In primis, si sono soffermati sulla concezione del bene vita, affermando che quest’ultimo non deve essere inteso restrittivamente nell’ambito di una contrapposizione vita/morte, bensì in una concezione più ampia, che ricomprenda anche “l’allungamento della vita” come “un bene giuridicamente rilevante anche se temporalmente non molto esteso”.
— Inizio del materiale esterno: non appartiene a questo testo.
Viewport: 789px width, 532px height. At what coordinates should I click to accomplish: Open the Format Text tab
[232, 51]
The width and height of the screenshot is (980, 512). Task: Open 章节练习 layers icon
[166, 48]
La Corte di legittimità, nel richiamare suoi precedenti arresti, ha poi individuato alcuni principi in tema di patologia tumorale sancendo che:
- “la stessa scienza medica (…) sostiene la necessità di una sollecita diagnosi delle patologie tumorali e rileva come la prognosi della malattia vari a seconda della tempestività dell’accertamento” (cfr. Sez. 4, n. 36603 del 05/05/2011, Faldetta, non massimata) e che sussiste la responsabilità penale anche quando l’omissione del sanitario contribuisca alla progressione del male;
- “in tema di omicidio colposo, sussiste il nesso di causalità tra l’omessa adozione da parte del medico specialistico di idonee misure atte a rallentare il decorso della patologia acuta, colposamente non diagnosticata, ed il decesso del paziente, quando risulta accertato, secondo il principio di controfattualità, condotto sulla base di una generalizzata regola di esperienza o di una legge scientifica, universale o statistica, che la condotta doverosa avrebbe inciso positivamente sulla sopravvivenza del paziente, nel senso che l’evento non si sarebbe verificato ovvero si sarebbe verificato in epoca posteriore o con minore intensità lesiva (v. Sez. 4, n. 18573 del 14/02/2013, Meloni, Rv. 256338).
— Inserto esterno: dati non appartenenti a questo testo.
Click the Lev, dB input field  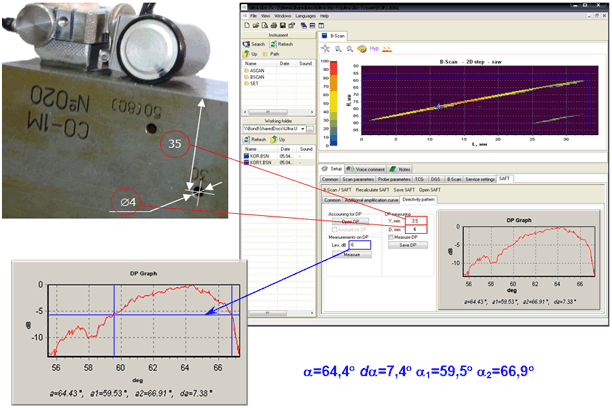tap(358, 245)
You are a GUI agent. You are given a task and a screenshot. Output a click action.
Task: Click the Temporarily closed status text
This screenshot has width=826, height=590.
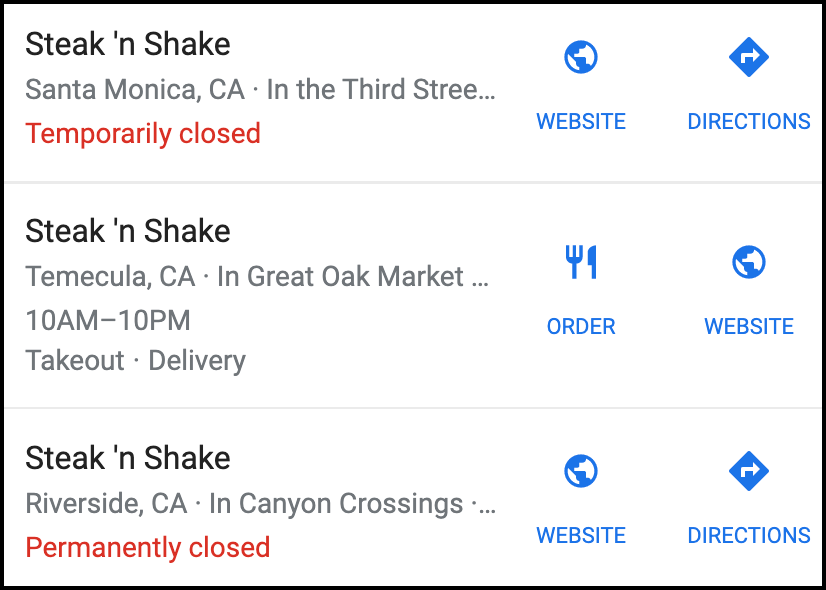pos(142,133)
Proprio in ossequio del menzionato principio, nel caso di specie, veniva annullata la sentenza di primo grado con trasmissione degli atti alla Corte di Appello, che sarà chiamata ad accertare “dandone adeguato conto in motivazione, se, in termini di elevata probabilità logica, qualora tempestivamente diagnosticata e trattata, la malattia tumorale da cui era affetta V. L. avrebbe comunque consentito alla paziente una sopravvivenza apprezzabile”.